ENTRIES SHOWN ▸

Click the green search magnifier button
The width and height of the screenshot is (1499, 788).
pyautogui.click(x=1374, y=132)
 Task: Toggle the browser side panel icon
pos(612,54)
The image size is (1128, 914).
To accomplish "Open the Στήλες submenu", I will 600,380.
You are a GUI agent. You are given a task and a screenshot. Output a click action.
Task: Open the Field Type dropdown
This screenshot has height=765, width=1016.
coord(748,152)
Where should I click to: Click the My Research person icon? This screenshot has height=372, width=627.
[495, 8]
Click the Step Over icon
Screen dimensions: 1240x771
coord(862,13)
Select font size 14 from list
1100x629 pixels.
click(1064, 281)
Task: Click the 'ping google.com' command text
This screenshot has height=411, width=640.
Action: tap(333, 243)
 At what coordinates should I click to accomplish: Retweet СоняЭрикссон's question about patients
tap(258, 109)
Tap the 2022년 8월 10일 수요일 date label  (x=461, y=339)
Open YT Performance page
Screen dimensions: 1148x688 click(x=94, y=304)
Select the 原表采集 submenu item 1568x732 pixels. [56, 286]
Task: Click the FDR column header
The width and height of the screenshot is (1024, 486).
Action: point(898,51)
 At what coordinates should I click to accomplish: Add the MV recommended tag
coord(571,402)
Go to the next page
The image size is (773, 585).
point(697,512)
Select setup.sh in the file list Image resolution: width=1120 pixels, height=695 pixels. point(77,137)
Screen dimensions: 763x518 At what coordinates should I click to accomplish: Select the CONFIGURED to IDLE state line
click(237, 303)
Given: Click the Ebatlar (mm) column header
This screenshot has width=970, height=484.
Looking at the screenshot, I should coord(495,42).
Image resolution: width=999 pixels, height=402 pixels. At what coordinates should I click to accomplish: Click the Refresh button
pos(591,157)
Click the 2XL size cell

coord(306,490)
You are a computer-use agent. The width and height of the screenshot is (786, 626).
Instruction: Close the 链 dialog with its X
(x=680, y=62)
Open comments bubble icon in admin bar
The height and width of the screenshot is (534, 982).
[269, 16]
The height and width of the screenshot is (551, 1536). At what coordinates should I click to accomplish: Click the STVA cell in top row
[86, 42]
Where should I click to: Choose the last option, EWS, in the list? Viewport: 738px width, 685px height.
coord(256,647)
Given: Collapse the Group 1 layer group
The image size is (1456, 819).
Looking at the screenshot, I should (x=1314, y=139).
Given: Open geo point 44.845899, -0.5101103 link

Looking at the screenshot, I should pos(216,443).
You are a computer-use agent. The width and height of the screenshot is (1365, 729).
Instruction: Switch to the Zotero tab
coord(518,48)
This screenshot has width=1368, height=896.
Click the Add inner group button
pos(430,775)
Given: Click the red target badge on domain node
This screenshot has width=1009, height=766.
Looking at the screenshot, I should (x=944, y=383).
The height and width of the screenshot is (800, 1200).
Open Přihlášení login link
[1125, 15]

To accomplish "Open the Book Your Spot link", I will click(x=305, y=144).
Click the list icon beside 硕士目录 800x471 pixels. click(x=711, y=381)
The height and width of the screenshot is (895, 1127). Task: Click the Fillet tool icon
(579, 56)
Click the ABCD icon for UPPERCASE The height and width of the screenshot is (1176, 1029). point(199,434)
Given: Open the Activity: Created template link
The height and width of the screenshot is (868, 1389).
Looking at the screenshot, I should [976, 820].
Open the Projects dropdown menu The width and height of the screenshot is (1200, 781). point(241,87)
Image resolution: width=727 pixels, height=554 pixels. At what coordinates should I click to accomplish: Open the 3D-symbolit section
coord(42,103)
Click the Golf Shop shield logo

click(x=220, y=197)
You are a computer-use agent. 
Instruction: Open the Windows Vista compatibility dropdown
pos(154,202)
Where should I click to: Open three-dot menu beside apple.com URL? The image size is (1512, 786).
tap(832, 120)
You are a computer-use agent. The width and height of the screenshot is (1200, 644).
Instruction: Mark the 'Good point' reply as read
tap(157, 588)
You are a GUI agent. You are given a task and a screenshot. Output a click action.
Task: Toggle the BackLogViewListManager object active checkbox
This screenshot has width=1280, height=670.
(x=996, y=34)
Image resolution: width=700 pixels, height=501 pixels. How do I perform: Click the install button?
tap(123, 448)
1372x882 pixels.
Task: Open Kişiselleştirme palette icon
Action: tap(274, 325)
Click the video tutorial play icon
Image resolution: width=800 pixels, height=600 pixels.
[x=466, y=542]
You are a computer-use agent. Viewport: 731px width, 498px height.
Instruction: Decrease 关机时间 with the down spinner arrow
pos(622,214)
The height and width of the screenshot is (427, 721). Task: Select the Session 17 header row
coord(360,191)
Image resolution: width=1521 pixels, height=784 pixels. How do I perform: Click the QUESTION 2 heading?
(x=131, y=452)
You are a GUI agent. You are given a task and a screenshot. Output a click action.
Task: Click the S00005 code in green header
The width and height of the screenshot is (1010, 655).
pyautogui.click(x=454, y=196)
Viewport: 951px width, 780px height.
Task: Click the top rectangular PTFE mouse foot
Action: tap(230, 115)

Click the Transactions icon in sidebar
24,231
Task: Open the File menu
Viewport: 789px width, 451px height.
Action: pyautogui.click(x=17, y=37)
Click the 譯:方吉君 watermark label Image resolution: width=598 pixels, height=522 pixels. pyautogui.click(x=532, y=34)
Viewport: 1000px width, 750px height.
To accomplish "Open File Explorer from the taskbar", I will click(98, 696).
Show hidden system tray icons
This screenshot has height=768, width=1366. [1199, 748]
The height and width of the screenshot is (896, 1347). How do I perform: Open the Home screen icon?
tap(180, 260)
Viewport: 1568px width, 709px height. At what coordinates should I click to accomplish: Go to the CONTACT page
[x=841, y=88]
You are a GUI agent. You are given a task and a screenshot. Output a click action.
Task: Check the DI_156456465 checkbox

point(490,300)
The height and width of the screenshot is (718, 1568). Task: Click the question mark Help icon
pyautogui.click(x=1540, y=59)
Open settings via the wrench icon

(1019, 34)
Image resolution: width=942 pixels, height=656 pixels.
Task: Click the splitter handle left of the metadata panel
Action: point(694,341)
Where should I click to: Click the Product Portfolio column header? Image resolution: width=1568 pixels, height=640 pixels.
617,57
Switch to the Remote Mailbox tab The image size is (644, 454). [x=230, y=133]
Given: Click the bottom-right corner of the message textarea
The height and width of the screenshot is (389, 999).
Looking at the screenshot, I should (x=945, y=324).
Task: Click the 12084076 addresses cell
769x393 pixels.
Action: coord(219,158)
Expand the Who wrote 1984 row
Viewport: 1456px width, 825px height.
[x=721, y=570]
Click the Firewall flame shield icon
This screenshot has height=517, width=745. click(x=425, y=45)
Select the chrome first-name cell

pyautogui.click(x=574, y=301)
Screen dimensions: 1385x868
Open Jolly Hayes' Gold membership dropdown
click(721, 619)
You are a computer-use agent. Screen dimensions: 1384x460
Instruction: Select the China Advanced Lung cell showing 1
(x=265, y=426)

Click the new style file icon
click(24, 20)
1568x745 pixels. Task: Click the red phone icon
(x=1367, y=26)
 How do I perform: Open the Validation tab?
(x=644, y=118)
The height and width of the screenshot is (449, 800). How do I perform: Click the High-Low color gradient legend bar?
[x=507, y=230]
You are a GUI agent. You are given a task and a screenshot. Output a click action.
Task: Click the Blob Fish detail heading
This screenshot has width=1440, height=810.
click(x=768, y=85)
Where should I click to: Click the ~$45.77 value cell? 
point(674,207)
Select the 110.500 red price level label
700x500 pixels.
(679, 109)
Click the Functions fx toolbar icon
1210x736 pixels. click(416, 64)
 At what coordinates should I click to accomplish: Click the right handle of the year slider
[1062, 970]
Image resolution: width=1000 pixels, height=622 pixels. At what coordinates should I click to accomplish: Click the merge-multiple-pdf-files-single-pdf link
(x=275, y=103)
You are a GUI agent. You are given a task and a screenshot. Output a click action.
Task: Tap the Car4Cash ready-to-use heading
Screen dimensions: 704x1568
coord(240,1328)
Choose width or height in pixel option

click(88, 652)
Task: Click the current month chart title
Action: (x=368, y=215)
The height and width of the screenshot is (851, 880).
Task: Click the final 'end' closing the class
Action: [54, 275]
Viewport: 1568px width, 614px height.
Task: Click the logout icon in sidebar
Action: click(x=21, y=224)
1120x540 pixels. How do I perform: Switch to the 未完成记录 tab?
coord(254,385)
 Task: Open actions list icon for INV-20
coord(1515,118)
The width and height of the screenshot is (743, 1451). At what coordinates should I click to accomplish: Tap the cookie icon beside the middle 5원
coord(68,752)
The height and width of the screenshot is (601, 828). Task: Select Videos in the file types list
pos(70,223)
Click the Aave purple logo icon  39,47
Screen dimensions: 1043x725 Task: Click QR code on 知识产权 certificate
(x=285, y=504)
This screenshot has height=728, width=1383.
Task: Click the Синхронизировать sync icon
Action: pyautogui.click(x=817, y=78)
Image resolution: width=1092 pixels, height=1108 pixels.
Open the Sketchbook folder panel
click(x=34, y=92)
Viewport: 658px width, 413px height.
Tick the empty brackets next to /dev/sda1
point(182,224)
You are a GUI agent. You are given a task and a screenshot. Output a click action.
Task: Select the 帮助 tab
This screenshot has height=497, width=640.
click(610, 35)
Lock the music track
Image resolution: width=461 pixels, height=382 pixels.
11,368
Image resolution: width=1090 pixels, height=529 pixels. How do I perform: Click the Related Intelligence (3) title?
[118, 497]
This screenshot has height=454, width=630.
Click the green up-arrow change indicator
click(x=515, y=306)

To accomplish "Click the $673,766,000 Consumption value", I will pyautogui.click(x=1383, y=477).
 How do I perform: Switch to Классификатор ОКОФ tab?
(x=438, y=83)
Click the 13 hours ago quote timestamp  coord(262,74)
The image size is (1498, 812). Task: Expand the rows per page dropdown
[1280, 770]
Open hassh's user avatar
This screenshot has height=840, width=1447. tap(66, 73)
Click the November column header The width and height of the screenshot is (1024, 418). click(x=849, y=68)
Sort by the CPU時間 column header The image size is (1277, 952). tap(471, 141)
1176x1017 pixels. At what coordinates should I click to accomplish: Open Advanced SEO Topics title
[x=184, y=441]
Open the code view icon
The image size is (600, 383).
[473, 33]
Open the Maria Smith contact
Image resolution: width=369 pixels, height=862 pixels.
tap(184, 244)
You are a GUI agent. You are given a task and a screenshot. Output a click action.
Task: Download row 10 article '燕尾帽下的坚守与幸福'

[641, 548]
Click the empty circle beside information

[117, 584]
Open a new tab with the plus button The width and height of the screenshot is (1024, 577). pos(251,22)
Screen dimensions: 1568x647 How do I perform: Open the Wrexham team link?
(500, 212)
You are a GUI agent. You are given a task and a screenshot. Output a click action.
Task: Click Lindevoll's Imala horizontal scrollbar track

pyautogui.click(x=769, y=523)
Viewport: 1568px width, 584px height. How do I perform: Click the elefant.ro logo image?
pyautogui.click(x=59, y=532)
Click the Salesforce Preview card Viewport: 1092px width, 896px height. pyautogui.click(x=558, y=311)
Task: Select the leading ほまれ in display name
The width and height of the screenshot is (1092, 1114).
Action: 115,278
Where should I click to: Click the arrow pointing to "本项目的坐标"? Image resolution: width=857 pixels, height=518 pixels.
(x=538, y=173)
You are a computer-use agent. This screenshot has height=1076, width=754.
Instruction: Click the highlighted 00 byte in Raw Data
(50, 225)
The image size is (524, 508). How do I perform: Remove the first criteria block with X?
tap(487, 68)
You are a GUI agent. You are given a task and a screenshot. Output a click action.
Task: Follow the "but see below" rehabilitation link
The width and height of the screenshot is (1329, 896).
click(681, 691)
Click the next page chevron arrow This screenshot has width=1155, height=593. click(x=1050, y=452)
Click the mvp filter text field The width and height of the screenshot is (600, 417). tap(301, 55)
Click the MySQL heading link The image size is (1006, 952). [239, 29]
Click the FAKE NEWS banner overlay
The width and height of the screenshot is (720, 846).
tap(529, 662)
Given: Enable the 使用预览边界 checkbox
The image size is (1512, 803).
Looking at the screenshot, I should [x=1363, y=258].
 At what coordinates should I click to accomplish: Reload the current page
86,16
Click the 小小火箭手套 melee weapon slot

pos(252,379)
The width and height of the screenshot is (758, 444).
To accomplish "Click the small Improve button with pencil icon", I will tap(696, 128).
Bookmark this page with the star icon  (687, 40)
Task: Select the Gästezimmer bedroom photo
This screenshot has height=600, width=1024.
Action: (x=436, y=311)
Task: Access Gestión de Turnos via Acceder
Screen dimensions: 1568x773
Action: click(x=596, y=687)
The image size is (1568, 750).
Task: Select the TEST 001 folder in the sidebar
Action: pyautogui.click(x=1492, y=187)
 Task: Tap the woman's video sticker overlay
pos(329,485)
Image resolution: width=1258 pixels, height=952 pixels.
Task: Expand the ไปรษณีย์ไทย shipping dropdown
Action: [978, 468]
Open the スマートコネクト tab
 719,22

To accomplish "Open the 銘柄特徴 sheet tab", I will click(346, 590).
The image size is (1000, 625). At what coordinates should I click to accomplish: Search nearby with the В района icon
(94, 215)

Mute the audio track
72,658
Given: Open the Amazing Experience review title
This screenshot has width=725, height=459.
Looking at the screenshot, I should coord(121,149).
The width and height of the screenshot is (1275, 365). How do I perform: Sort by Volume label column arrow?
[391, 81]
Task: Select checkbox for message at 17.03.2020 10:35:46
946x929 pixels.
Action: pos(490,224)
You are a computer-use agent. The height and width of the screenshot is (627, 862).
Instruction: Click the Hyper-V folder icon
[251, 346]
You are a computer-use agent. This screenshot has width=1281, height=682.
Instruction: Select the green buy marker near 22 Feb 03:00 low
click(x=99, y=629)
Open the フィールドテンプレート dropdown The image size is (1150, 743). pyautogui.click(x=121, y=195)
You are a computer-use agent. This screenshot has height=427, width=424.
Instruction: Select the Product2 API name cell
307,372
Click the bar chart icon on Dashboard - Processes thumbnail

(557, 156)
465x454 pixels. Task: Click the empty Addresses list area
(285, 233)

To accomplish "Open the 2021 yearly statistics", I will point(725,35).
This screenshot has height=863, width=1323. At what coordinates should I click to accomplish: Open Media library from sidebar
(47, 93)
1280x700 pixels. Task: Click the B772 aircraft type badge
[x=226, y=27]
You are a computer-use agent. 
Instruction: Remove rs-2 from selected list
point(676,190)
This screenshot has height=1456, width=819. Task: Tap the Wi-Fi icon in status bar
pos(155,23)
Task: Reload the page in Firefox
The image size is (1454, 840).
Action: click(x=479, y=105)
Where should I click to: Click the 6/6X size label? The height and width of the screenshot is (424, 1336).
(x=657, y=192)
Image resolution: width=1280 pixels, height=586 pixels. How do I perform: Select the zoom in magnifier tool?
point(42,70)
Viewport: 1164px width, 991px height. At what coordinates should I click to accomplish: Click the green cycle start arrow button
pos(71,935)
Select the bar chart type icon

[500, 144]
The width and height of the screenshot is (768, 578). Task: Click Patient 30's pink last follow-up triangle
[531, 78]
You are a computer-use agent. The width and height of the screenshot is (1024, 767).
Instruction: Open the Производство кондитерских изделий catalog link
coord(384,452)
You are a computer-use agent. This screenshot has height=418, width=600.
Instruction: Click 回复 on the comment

YOUR OBJECTIVE ▸ Extract the lines of the preceding material that run from the line with "Given: Open geo" through the line with "Given: Click the red", inclusive, reproducing them exactly and adding nothing.

OUTPUT FOR THIS EXERCISE ▸
Given: Open geo point 44.845899, -0.5101103 link

Looking at the screenshot, I should pos(216,443).
You are a computer-use agent. The width and height of the screenshot is (1365, 729).
Instruction: Switch to the Zotero tab
coord(518,48)
This screenshot has width=1368, height=896.
Click the Add inner group button
pos(430,775)
Given: Click the red target badge on domain node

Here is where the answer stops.